Page excerpt:
BACKGROUND OF THE INVENTION
[0002] The present invention relates to an operation lever assembly
of a vehicle transmission operator for changing positions of a
transmission by sliding an operation lever.
[0003] Such an operation lever assembly is used in an automatic
vehicle transmission operator of an automobile and the like. The
operation lever includes a lever body which is a control lever
(select lever). The operation lever includes a rod which is
inserted into the lever body and which moves vertically. The
operation lever includes a shift-knob mounted on a distal end of
the rod and a lock-pin which is press-fitted into a proximal end of
the rod. The operation lever includes a spring which normally
biases the rod upward. The operation lever includes a lever base
having a rotation shaft as the rotation center of the operation
lever.
[0004] The lever body and the lever base are integrally formed or
welded to each other. Thus, during assembling of the operation
lever, the spring and the rod are inserted, in this order, into a
through hole formed in the center of the operation lever from the
distal end of the lever body on which the shift-knob is mounted.
The lever body is then fixed by chucking means. A notch
(lock-pin-movable hole) is formed in the lever body. The lock-pin
is press-fitted, from the notch, into a hole formed in the proximal
end of the rod (see Japanese Patent Application Laid-Open No. H11
(2001) -286225 for example).
SUMMARY OF THE INVENTION
[0005] When the lock-pin is press-fitted into the hole, it is
necessary to strongly fix and retain the lever body. By strongly
fixing and holding the lever body, the lever body adversely bears a
mark of the chucking means which fixes the lever body. Therefore,
the lever body can not be used as a design surface as it is, and it
is necessary to cover the lever body with another member.

Given data:
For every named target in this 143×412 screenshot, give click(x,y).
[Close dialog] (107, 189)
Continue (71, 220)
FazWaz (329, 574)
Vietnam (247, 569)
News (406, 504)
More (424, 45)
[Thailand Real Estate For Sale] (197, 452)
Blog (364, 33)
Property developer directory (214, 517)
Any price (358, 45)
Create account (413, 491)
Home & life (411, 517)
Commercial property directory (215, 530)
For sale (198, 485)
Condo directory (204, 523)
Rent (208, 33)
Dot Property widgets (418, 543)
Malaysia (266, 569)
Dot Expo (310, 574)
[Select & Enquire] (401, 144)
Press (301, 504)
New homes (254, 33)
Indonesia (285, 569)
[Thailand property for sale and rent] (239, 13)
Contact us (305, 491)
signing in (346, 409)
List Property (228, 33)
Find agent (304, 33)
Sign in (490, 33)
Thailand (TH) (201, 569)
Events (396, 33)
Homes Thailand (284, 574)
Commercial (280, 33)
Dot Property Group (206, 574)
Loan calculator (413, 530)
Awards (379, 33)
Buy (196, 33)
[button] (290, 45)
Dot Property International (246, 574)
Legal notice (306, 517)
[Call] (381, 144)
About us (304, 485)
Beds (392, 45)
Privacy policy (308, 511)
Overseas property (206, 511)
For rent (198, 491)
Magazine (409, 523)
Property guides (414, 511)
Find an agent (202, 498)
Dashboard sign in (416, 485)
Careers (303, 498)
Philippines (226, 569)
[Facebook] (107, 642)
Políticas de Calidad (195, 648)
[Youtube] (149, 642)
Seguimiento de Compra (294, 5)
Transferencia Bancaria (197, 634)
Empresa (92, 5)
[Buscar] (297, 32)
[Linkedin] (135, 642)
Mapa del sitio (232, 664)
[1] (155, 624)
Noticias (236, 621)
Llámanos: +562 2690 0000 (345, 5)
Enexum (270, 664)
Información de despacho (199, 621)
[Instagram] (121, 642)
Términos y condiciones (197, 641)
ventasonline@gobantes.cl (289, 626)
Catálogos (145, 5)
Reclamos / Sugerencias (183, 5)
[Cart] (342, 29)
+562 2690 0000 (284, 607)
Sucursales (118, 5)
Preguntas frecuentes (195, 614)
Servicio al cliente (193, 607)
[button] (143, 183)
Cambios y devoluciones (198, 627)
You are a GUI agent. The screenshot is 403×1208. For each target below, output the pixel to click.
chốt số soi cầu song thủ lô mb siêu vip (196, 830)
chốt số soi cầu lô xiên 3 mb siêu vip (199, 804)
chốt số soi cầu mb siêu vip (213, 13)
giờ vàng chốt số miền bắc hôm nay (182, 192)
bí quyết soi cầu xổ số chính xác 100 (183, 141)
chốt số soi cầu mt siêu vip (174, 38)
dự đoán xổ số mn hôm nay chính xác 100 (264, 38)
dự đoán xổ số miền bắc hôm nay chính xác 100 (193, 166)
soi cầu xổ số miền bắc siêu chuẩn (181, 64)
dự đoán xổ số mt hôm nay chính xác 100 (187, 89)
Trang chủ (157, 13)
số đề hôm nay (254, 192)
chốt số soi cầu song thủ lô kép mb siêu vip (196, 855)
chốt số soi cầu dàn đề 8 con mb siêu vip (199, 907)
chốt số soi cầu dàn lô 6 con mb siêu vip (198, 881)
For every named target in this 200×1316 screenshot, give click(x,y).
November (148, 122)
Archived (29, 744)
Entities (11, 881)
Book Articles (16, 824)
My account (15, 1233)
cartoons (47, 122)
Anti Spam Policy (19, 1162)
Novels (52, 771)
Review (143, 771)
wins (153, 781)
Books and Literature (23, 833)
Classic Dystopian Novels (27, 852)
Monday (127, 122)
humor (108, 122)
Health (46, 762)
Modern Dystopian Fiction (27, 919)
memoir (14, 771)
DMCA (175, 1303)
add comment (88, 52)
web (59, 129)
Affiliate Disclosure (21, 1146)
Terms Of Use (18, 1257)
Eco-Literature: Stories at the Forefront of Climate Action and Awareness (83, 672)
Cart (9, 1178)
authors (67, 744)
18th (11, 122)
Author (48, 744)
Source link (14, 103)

Problems to solve:
**1.** In the patent excerpt, what normally pushes the rod upward?
**2.** Using the patent excerpt, decide whether each statement agrees with it. Answer yes or no for each one, and quote the words that settle it.
(a) The lock-pin is press-fitted into the distal end of the rod.
(b) The lever body and the lever base are either formed as one piece or welded together.
(c) During assembly, the spring goes into the through hole before the rod.
**3.** Reproduce the passage of the patent excerpt starting with "The lever body is" and going on through "with another member.".

List of solutions:
**1.** A spring.

**2.**
(a) No: "a lock-pin which is press-fitted into a proximal end of the rod"
(b) Yes: "The lever body and the lever base are integrally formed or welded to each other."
(c) Yes: "the spring and the rod are inserted, in this order"

**3.**
The lever body is then fixed by chucking means. A notch
(lock-pin-movable hole) is formed in the lever body. The lock-pin
is press-fitted, from the notch, into a hole formed in the proximal
end of the rod (see Japanese Patent Application Laid-Open No. H11
(2001) -286225 for example).
SUMMARY OF THE INVENTION
[0005] When the lock-pin is press-fitted into the hole, it is
necessary to strongly fix and retain the lever body. By strongly
fixing and holding the lever body, the lever body adversely bears a
mark of the chucking means which fixes the lever body. Therefore,
the lever body can not be used as a design surface as it is, and it
is necessary to cover the lever body with another member.